Description of the task →
Please write out all of the entries beneath this line exactly, skipping the pictures.

Dataset items
********

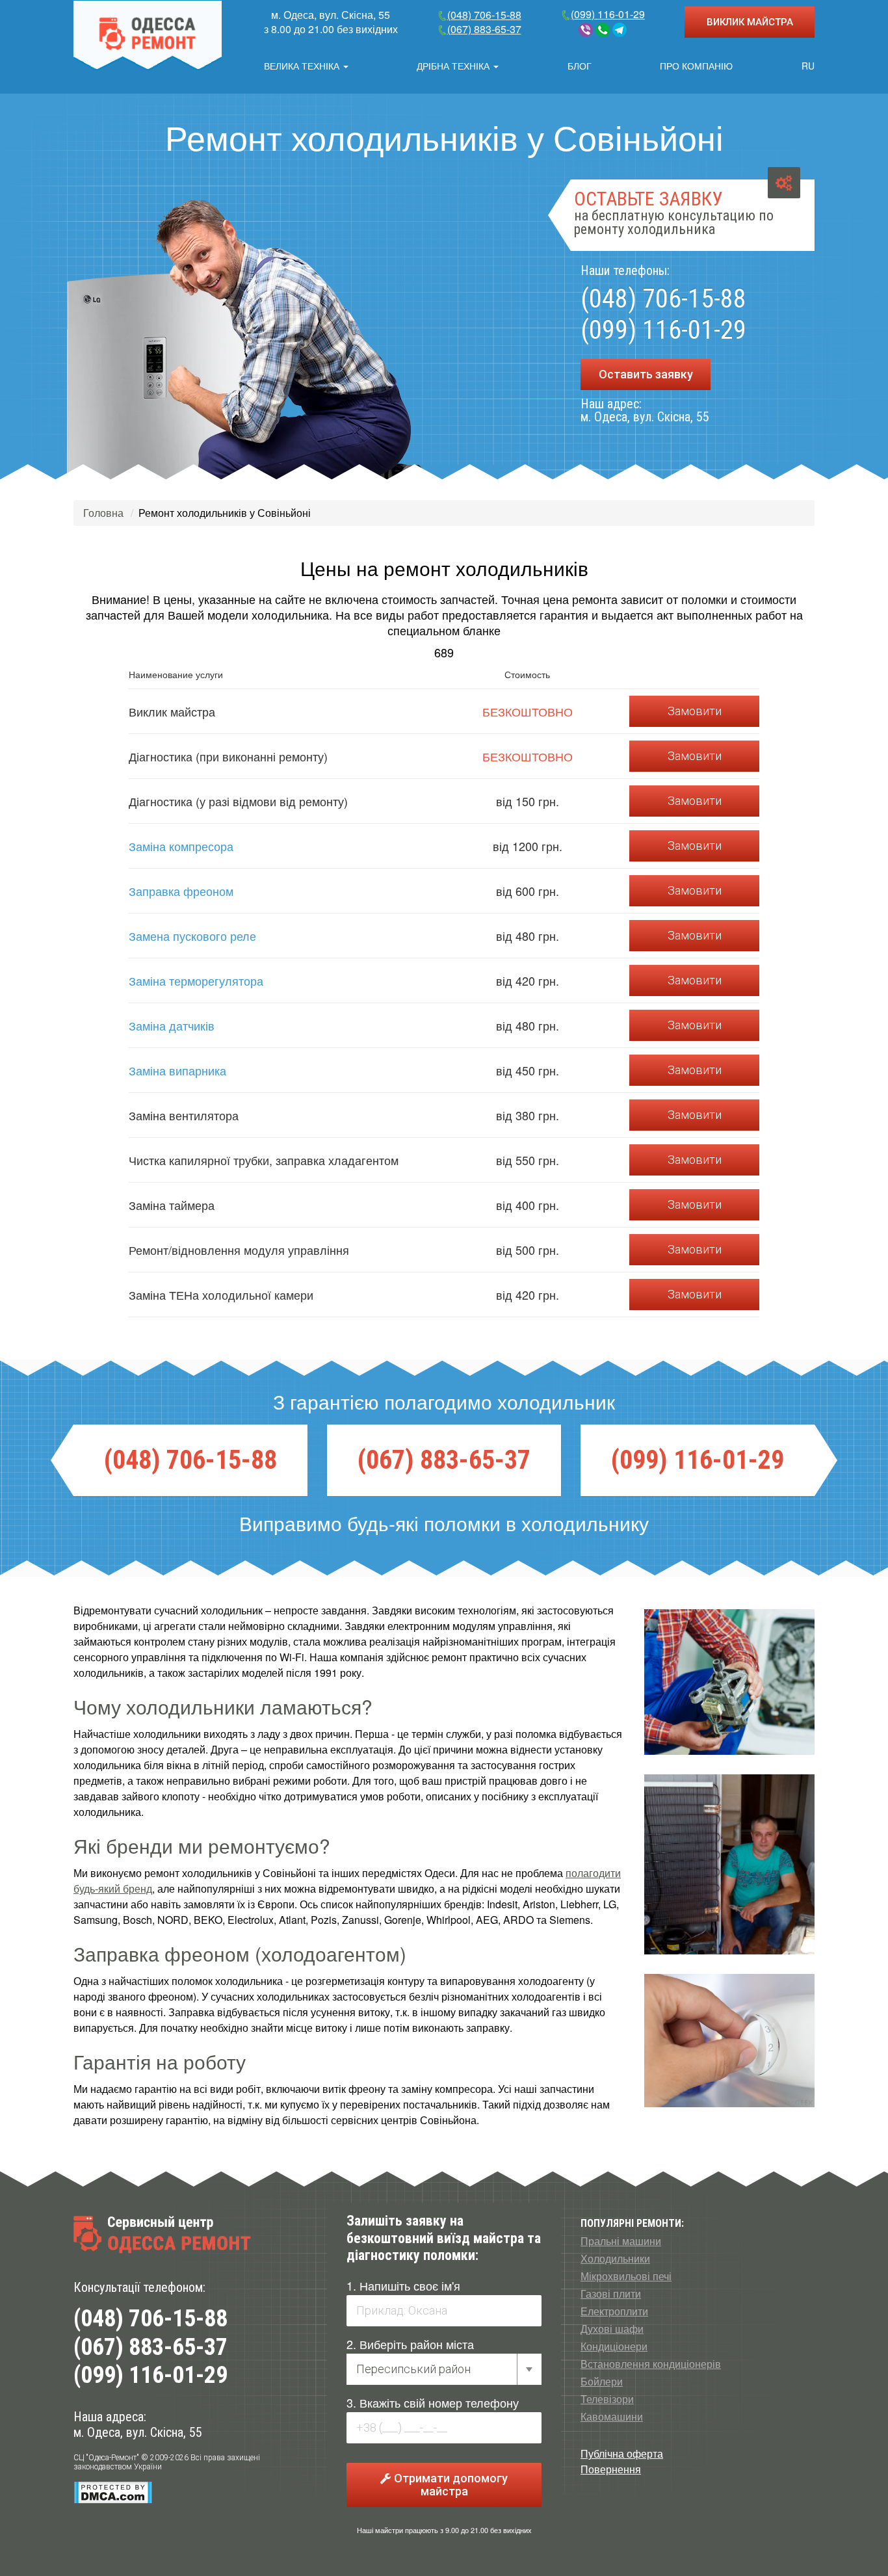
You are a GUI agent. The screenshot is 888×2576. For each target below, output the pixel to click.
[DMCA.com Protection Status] (112, 2492)
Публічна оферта (622, 2453)
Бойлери (602, 2381)
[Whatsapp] (602, 30)
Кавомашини (612, 2416)
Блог (580, 65)
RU (808, 65)
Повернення (611, 2469)
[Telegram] (619, 30)
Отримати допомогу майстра (449, 2484)
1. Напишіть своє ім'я (403, 2285)
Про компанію (696, 65)
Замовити (695, 711)
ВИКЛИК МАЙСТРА (750, 22)
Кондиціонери (614, 2346)
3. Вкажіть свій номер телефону (432, 2402)
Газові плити (611, 2293)
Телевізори (607, 2399)
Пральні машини (621, 2241)
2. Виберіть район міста (410, 2344)
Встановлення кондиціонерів (651, 2364)
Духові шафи (612, 2328)
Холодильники (615, 2258)
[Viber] (586, 30)
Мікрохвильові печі (626, 2276)
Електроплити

********

Answer to the exercise →
You are a GUI agent. The screenshot is 888×2576. For each target below, output the pixel to click.
[DMCA.com Protection Status] (112, 2492)
Публічна оферта (622, 2453)
Бойлери (602, 2381)
[Whatsapp] (602, 30)
Кавомашини (612, 2416)
Блог (580, 65)
RU (808, 65)
Повернення (611, 2469)
[Telegram] (619, 30)
Отримати допомогу майстра (449, 2484)
1. Напишіть своє ім'я (403, 2285)
Про компанію (696, 65)
Замовити (695, 711)
ВИКЛИК МАЙСТРА (750, 22)
Кондиціонери (614, 2346)
3. Вкажіть свій номер телефону (432, 2402)
Газові плити (611, 2293)
Телевізори (607, 2399)
Пральні машини (621, 2241)
2. Виберіть район міста (410, 2344)
Встановлення кондиціонерів (651, 2364)
Духові шафи (612, 2328)
Холодильники (615, 2258)
[Viber] (586, 30)
Мікрохвильові печі (626, 2276)
Електроплити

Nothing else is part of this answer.